Action item:
Although the data below holds other lines too, output only those from the line with "iranplus.tehran@gmail.com (1091, 1423)" up to and including the line with "[Search] (1084, 57)", exactly as they appear.

Data to use:
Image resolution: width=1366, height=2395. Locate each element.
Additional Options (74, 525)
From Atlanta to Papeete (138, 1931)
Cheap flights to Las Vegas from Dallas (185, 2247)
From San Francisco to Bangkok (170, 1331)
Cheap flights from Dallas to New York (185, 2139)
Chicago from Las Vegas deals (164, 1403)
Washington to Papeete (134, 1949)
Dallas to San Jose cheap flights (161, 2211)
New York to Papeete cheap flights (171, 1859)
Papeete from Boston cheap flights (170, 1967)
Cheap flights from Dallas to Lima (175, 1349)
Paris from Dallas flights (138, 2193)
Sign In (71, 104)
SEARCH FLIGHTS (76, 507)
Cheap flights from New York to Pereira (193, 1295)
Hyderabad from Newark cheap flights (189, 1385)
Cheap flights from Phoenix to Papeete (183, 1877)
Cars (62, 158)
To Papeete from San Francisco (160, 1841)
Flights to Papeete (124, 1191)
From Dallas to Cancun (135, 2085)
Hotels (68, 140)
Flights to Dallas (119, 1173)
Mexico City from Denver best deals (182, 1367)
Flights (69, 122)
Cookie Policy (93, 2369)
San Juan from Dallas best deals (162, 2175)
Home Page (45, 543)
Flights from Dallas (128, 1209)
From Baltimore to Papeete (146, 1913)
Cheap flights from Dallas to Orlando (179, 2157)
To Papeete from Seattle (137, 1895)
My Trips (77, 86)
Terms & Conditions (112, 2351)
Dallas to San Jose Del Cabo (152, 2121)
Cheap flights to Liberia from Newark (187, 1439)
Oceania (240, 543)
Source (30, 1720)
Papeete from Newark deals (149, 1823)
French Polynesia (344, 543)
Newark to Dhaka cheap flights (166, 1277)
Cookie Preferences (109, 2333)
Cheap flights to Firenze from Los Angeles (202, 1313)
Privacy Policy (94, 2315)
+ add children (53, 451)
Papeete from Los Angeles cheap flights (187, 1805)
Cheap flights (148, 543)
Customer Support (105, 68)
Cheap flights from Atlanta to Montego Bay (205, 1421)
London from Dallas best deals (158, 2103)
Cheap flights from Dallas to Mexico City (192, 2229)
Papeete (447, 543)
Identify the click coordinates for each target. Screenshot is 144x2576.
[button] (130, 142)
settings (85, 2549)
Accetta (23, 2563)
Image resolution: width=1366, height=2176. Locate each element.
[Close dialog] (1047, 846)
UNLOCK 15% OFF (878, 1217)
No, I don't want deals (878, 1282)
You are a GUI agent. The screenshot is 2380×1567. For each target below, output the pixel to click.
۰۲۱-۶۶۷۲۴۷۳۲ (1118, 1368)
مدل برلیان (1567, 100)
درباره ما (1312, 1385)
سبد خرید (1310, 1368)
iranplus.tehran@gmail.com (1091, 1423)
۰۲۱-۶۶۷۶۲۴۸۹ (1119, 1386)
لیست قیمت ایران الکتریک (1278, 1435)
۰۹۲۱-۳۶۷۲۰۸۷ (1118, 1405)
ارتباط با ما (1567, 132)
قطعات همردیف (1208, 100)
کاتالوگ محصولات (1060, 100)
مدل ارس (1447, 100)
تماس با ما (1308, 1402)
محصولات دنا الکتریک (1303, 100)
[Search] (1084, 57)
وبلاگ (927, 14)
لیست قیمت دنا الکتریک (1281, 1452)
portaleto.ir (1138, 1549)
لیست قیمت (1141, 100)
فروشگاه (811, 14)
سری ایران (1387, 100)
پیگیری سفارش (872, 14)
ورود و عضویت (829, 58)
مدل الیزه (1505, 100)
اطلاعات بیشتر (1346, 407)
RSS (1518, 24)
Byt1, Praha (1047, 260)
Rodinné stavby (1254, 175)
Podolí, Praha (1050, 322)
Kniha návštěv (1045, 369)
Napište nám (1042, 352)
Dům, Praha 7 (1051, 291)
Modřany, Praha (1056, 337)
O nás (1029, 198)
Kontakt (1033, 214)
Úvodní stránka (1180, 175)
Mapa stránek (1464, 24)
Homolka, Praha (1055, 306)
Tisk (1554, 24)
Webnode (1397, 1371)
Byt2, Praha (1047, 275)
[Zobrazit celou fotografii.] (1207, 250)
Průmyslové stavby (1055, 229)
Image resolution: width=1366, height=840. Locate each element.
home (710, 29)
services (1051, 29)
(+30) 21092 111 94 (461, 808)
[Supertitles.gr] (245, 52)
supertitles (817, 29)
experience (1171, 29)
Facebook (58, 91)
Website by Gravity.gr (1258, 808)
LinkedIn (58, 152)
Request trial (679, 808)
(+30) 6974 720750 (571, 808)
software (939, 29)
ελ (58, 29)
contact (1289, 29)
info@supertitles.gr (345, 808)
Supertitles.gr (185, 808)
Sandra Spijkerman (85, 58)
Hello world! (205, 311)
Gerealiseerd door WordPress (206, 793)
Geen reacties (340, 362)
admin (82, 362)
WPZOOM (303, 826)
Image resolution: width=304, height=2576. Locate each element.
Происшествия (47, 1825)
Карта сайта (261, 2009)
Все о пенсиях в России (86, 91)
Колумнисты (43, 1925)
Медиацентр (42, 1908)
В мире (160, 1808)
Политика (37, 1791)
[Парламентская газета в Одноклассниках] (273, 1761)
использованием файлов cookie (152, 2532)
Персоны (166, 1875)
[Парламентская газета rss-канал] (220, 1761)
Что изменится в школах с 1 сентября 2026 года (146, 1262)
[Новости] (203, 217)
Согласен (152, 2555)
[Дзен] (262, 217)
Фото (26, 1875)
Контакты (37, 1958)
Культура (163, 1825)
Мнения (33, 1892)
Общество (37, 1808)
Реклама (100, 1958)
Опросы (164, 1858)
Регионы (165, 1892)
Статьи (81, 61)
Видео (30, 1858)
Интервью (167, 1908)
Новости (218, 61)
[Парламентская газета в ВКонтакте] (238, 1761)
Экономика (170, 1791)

Result below:
iranplus.tehran@gmail.com (1091, 1423)
۰۲۱-۶۶۷۶۲۴۸۹ (1119, 1386)
لیست قیمت ایران الکتریک (1278, 1435)
۰۹۲۱-۳۶۷۲۰۸۷ (1118, 1405)
ارتباط با ما (1567, 132)
قطعات همردیف (1208, 100)
کاتالوگ محصولات (1060, 100)
مدل ارس (1447, 100)
تماس با ما (1308, 1402)
محصولات دنا الکتریک (1303, 100)
[Search] (1084, 57)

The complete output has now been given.